|
I am looking for machine learning techniques that are used for mapping the topics in one corpus to the topics in another corpus. They need not be from the same domain, and the actual mapping can represent a "realated to" relation instead of "same as" relation. For example, the first corpus might contain articles describing various cuisines (eg: chinese, italian, indian) and the second corpus contains short descriptions of various restaurants. Are there common machine learning approaches that are used to extract associations between topics in the first corpus (cuisines) to topics in the second corpus (restaurants) ? Given a small amount of training data, are there any effective semi-supervised approaches to the same problem? |
|
You might try modeling it woth a Hierarchichal Dirichlet Process, where you have a meta topic of food, where Cuisines and restaurants are included, that metatopic will in turn model the kind of mapping you are looking for. I am also thinking a PCA could help you to relate these 2 variables.

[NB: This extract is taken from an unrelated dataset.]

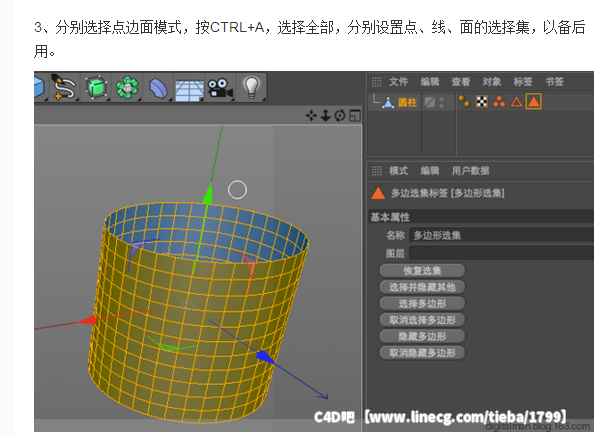
Task: Click the 选择并隐藏其他 button
Action: pos(423,286)
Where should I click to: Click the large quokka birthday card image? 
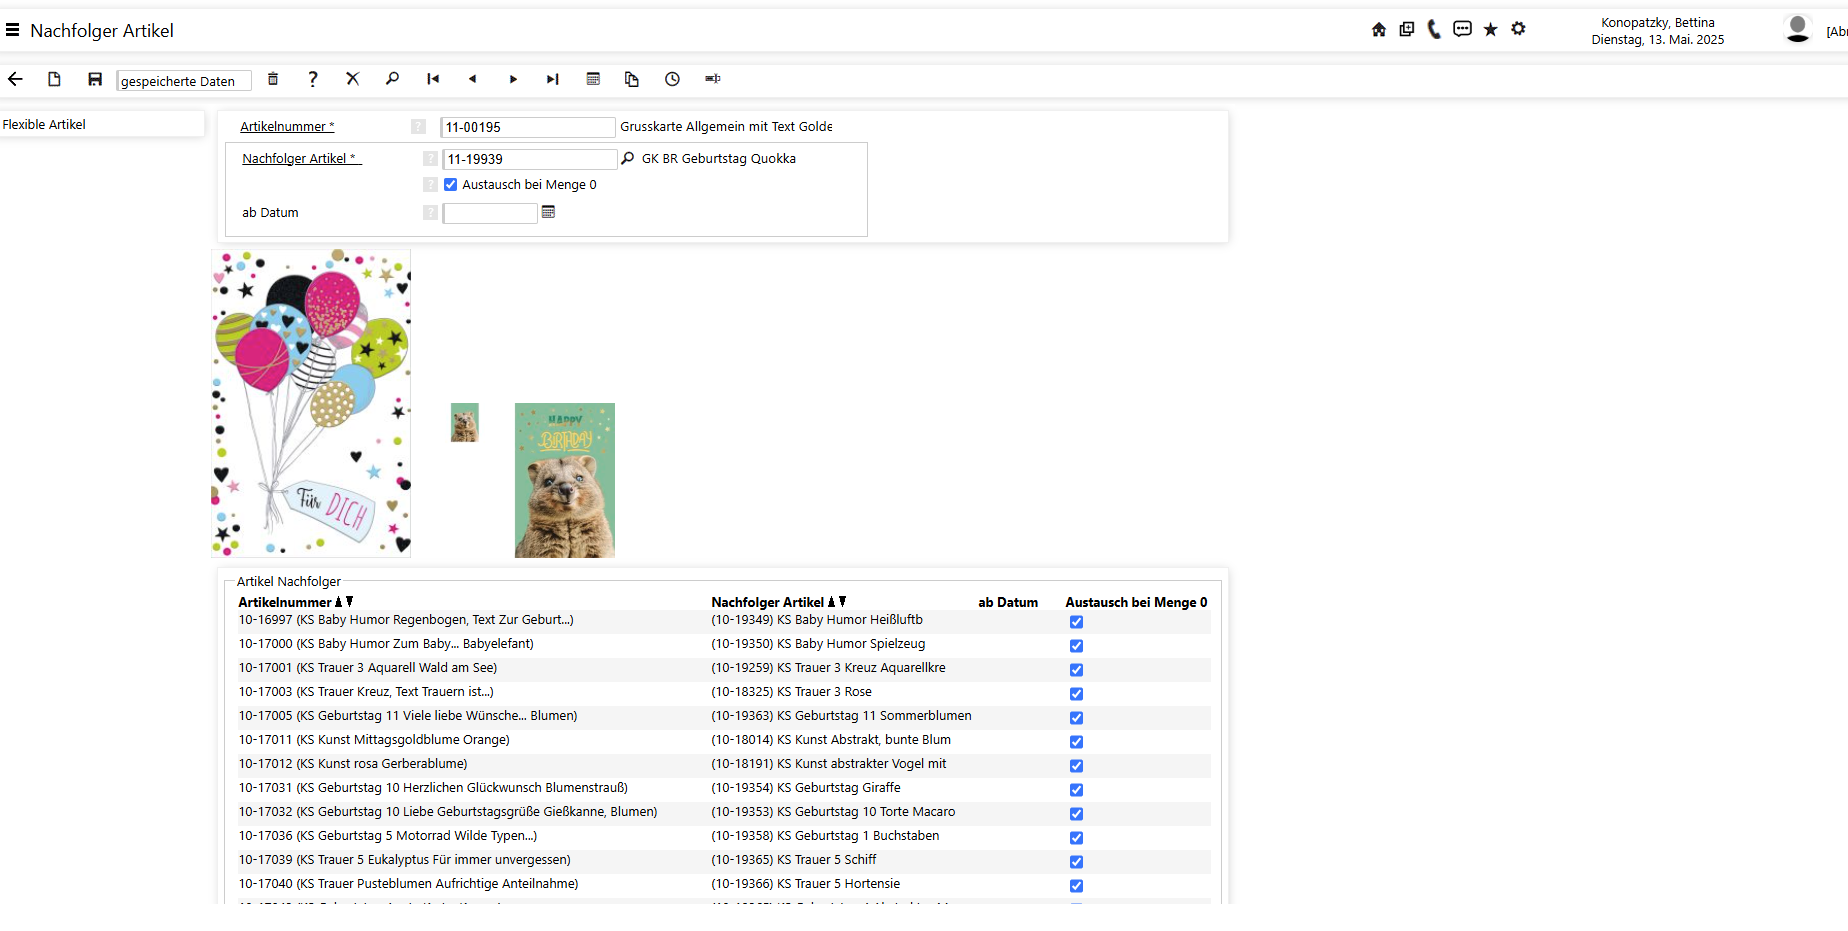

Can you expand a little bit on the PCA? (For a document-term matrix, since there are 2 corpora, there are 2 matrices, one for each corpus), Also, I have a small amount of (expensive) training data, and I would like to use that to improve model performance.
(Feb 04 '11 at 01:46)
kungpaochicken
In esscence PCA bascially allows you to create a topic vector that relates your variables, it usually depends on the variables being part of the same set, but if you have 2 sets of the same length you might be able to get something out there. Try to check the lecture by Andrew Ng on PCA, it will explain it a lot better than me.
(Feb 04 '11 at 02:03)
Leon Palafox ♦
|
|
An older, often forgotten, method from statistics is canonical correlation analysis (CCA). Wikipedia has a reasonable description that makes me think CCA or some fancy version to handle text data could be relevant. A second idea you might try is an auto-encoding neural network (sometimes called a self-organizing map). The hidden layer will be the shared topic space in which the documents will be clustered. Training is based on the squared error of the network outputs compared to the network inputs. It would be important to randomly mix the two corpora together when presenting training examples. After training, freeze the weights and extract the hidden unit activations for each example to get the document's projection into topic space. |
You have an interesting problem. I think a little more detail might help. Do you have the topics already, or do you need to extract them as part of this process? If you have the topics, are the documents already labeled with the appropriate topics?
The topics don't exist - at least directly, however there is some structure in the document, like title, summary , section titles, etc.. - The title of a document serves well as a proxy for the topic, however, the topics have to be extracted. Also, there is no tag information.